--- AIM OF THE EXERCISE ---
Where the word "Expand" occurs in a line of the data, return the whole line.

** Opening RECORD EXTRACTS block **

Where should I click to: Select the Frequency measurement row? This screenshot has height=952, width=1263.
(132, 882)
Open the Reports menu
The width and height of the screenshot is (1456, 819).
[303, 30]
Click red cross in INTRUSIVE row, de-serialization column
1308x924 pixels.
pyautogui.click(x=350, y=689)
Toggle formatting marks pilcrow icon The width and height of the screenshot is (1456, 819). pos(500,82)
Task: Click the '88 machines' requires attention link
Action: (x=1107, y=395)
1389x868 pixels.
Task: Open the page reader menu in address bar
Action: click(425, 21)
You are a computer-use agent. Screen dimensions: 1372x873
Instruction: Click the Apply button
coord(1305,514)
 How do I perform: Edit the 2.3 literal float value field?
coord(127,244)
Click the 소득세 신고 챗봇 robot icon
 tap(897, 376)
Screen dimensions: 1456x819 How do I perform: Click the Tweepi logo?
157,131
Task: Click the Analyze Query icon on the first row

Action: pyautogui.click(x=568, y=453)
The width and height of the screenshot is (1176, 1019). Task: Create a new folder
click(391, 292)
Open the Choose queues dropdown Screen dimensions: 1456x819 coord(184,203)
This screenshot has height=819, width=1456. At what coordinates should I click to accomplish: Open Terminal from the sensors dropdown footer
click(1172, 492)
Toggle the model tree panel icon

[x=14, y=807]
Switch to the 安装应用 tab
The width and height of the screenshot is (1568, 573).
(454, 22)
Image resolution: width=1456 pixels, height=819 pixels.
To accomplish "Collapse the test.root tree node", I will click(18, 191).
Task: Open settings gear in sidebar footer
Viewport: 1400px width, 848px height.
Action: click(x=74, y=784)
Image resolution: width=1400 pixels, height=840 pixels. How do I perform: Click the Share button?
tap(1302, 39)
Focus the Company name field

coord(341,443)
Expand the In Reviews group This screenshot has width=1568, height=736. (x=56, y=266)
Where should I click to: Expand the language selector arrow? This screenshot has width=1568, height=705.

** Closing RECORD EXTRACTS block **

--- ANSWER SECTION ---
Expand the In Reviews group This screenshot has width=1568, height=736. (x=56, y=266)
Where should I click to: Expand the language selector arrow? This screenshot has width=1568, height=705.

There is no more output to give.